Moscow, Sep 9 (IANS/RIA Novosti) Russia will push the UN Security Council this month to endorse a Syria peace plan brokered in Geneva, Russia’s foreign minister has said.

“We stressed at a meeting with US State Secretary (Hillary Clinton) that Russia will call for the Security Council’s approval of the Geneva communique,” Sergei Lavrov said in the Pacific port city of Vladivostok.
The Security Council is due to meet later this month to address the crisis in Syria.
World powers agreed in Geneva June 30 that a transitional government should be set up in Syria in order to end the escalating conflict there.

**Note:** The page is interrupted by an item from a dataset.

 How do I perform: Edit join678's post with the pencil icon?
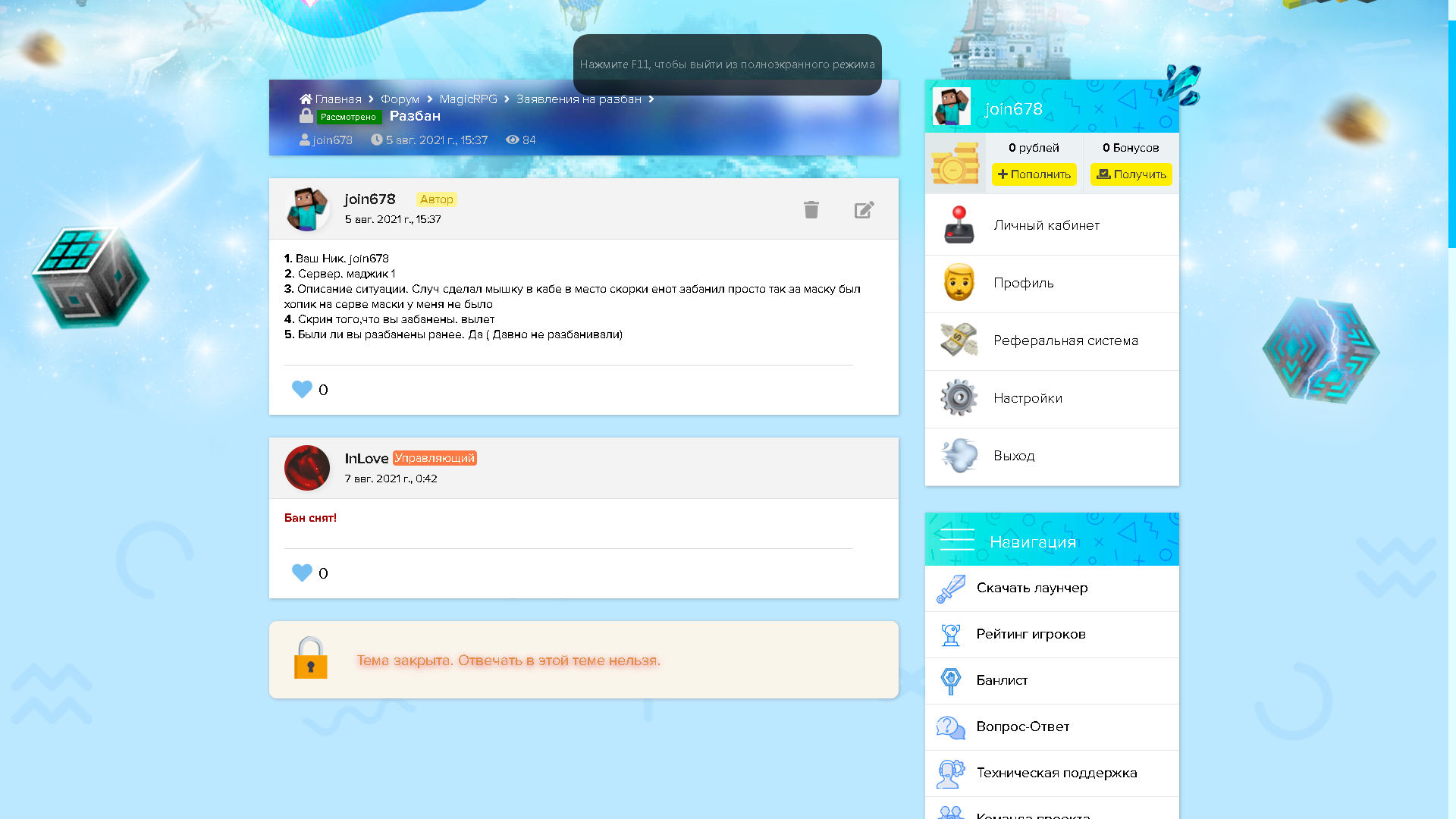pyautogui.click(x=864, y=209)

Activists say around 20,000 people have been killed since the uprising against President Bashar al-Assad began in March last year.
Russia said the Geneva plan did not imply that Assad should step down, but Clinton and British Foreign Secretary William Hague said he would not be included in the new body.
Speaking at the Asia-Pacific Economic Cooperation summit in Vladivostok, Lavrov said Russia and the West had “common goals”.
“We want Syria to be a free, democratic, prosperous country led by a government elected by the people,” he said.
Lavarov also gave his backing to a proposal by an opposition group, the National Coordination Committee, to hold a conference in Damascus later this month to agree on a common negotiating platform for talks with Assad’s government.
Lavrov also expressed concern that US sanctions on Syria and Iran were harming Russian business interests.
“The unilateral American sanctions against Syria and Iran are increasingly becoming extra-territorial in nature and are directly affecting the interests of Russian business, in particular banks,” the minister said.
Washington imposed travel bans and asset freezes against Assad and other senior officials. It also barred US companies from doing business with Syria, and introduced sanctions on Syria’s state-run oil company Sytrol.
Lavrov said Russia did not support “any sanctions” in Syria because “sanctions will not bring about anything”.
The US has also imposed wide-ranging sanctions on Iran over its disputed nuclear programme which it fears is aimed at developing nuclear weapons. Tehran insists its programme is for civilian use.